Comey 'falsely claimed Huma forwarded classified emails to Weiner'

Daily Mail
May 9, 2017

FBI director James Comey has allegedly admitted to exaggerating the number of Hillary Clinton emails involved in the scandal that was blamed on her losing the presidency race.

In his sworn Senate testimony, The FBI chief told the judiciary committee top Clinton aide Huma Abedin made 'a regular practice' of forwarding 'hundreds and thousands' of emails to her husband Anthony Weiner, 'some of which contain classified information.'

But it is understood FBI officials have privately acknowledged that Comey's testimony was false as a result of an inspection brought about by a exclusive on Weiner's emails.

The bureau is also probing Comey's controversial decision to notify lawmakers just before the election that his team was re-examining its investigation into Clinton's emails by looking into messages found on Weiner's laptop.

The letter is viewed by many as costing Clinton the election, since she lost by less than a percentage point in key swing states after polling indicated she was well in front of her opponent before the FBI chief's move.
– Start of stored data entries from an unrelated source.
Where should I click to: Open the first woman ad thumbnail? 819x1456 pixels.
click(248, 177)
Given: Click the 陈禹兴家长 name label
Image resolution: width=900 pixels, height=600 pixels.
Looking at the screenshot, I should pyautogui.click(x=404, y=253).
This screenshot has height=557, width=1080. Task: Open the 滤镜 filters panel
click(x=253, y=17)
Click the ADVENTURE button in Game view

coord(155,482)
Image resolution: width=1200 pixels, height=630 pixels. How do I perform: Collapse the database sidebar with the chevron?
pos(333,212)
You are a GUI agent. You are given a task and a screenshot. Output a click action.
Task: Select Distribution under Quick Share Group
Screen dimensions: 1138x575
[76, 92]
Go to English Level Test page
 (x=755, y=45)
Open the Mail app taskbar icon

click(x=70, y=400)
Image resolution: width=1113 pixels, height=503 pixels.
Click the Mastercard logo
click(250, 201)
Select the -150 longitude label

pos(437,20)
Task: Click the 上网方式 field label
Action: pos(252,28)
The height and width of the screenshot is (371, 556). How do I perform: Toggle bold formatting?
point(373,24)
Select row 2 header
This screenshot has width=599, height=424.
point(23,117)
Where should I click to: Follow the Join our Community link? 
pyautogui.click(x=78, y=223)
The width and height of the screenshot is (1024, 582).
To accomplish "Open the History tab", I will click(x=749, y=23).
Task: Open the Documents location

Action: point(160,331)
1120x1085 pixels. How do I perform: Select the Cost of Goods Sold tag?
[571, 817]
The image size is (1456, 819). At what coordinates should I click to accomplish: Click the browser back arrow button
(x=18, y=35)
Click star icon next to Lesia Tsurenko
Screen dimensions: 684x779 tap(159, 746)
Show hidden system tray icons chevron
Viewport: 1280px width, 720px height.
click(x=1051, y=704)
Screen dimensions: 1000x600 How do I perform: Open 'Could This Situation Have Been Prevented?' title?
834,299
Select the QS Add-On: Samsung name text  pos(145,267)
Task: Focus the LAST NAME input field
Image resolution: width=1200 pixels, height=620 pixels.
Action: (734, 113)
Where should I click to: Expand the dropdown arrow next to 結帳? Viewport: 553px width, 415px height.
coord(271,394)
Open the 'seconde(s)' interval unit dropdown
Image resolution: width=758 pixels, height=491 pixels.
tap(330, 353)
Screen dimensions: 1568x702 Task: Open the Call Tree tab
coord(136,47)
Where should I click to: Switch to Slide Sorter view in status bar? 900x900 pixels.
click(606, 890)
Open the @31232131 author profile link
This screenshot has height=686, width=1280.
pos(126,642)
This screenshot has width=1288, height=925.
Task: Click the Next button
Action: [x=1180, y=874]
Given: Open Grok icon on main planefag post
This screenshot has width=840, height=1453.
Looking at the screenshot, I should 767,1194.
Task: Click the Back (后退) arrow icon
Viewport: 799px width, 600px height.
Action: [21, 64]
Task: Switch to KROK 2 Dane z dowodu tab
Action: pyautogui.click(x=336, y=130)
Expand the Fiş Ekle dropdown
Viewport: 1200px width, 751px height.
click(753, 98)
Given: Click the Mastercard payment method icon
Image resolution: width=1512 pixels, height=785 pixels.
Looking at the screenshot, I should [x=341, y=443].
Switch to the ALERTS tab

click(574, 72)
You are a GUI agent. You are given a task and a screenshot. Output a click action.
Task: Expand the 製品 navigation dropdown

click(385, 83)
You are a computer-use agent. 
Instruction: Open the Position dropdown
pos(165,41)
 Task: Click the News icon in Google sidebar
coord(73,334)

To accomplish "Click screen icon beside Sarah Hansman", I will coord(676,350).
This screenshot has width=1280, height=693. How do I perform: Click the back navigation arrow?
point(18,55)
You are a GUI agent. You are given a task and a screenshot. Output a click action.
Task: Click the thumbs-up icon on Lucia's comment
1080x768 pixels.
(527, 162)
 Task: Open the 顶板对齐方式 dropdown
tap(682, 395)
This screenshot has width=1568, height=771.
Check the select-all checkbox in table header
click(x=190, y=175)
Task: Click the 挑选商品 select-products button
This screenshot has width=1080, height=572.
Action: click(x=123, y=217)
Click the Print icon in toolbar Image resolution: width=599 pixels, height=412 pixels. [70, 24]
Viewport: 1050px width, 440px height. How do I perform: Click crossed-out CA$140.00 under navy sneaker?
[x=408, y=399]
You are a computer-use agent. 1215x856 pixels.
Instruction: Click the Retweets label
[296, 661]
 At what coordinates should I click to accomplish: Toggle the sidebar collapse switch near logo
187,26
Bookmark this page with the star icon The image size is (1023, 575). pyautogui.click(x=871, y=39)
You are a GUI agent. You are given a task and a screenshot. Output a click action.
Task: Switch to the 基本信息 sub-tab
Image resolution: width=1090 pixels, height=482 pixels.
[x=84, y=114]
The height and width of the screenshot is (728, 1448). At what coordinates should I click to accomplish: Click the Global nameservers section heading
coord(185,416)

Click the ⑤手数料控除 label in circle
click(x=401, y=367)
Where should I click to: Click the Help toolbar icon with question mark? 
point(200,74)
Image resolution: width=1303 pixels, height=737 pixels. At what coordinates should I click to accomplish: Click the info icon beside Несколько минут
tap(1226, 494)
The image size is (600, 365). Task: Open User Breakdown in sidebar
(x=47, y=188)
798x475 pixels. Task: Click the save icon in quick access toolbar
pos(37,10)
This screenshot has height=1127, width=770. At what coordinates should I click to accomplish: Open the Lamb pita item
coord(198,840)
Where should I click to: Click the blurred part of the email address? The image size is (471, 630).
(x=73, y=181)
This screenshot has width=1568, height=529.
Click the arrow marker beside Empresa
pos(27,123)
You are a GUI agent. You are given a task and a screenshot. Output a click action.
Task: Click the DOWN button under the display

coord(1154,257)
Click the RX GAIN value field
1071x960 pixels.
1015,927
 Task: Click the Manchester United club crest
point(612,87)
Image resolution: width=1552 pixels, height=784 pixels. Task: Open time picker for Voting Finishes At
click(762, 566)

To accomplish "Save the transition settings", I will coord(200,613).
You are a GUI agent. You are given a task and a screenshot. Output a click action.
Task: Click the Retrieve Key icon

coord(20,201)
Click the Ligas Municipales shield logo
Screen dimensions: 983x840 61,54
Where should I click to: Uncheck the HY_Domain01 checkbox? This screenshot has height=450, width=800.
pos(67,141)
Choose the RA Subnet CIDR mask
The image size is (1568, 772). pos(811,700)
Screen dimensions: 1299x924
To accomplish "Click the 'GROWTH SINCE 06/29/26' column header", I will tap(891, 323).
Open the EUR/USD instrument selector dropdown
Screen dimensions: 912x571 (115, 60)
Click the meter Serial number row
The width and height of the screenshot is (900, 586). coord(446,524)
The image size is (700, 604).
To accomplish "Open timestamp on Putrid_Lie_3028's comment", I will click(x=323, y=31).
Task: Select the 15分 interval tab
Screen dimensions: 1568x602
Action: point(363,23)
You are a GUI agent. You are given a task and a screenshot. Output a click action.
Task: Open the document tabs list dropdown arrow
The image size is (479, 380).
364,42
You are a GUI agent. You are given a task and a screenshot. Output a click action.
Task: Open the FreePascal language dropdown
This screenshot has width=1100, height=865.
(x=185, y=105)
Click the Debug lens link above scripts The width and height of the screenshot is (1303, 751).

Revealing the controversy last week, Comey said his agents had uncovered thousands of new emails that it had not yet reviewed in its Clinton investigation, because they ended up on the laptop of disgraced ex-Rep. Weiner.

Now it appears that he misspoke in his testimony.

An investigation by ProPublica revealed that FBI officials now acknowledge that Abedin forwarded 'just a handful' of emails - not 'hundreds and thousands' as Comey stated - to her husband so he could print them out.

It has also become apparent that none of the emails forwarded by Abedin contained markings that would indicate they were classified.

FBI officials are now said to be trying to figure out how to correct the record in light of the revelations, according to ProPublica.

Weiner's laptop was seized by the FBI as part of an investigation into a matter unrelated to the Clinton emails - the former Congressman's sexually explicit online relationships with young women - as a result of a story.

After Comey's letter which revealed the existence of the emails on October 28 - just days before the November 8 election which Clinton would eventually lose to Donald Trump - the investigation found that the emails contained no incriminating information.

Comey was asked by Texas Republican Senator Ted Cruz about the 'hundreds and thousands' comment during his testimony why Abedin and Weiner weren't charged with mishandling classified information.

'You said Ms Abedin forwarded hundreds or thousands of classified emails to her husband on a non-government, non-classified computer,' said Cruz.

'How does that conduct not directly violate the statute?'

Comey backtracked, saying: 'If I said that, I misspoke. She forwarded hundreds and thousands of emails, some of which contain classified information.'

He acknowledged that both Abedin and Weiner 'potentially' may have violated the law, but no charges were brought because the FBI could not establish that they acted with criminal intent.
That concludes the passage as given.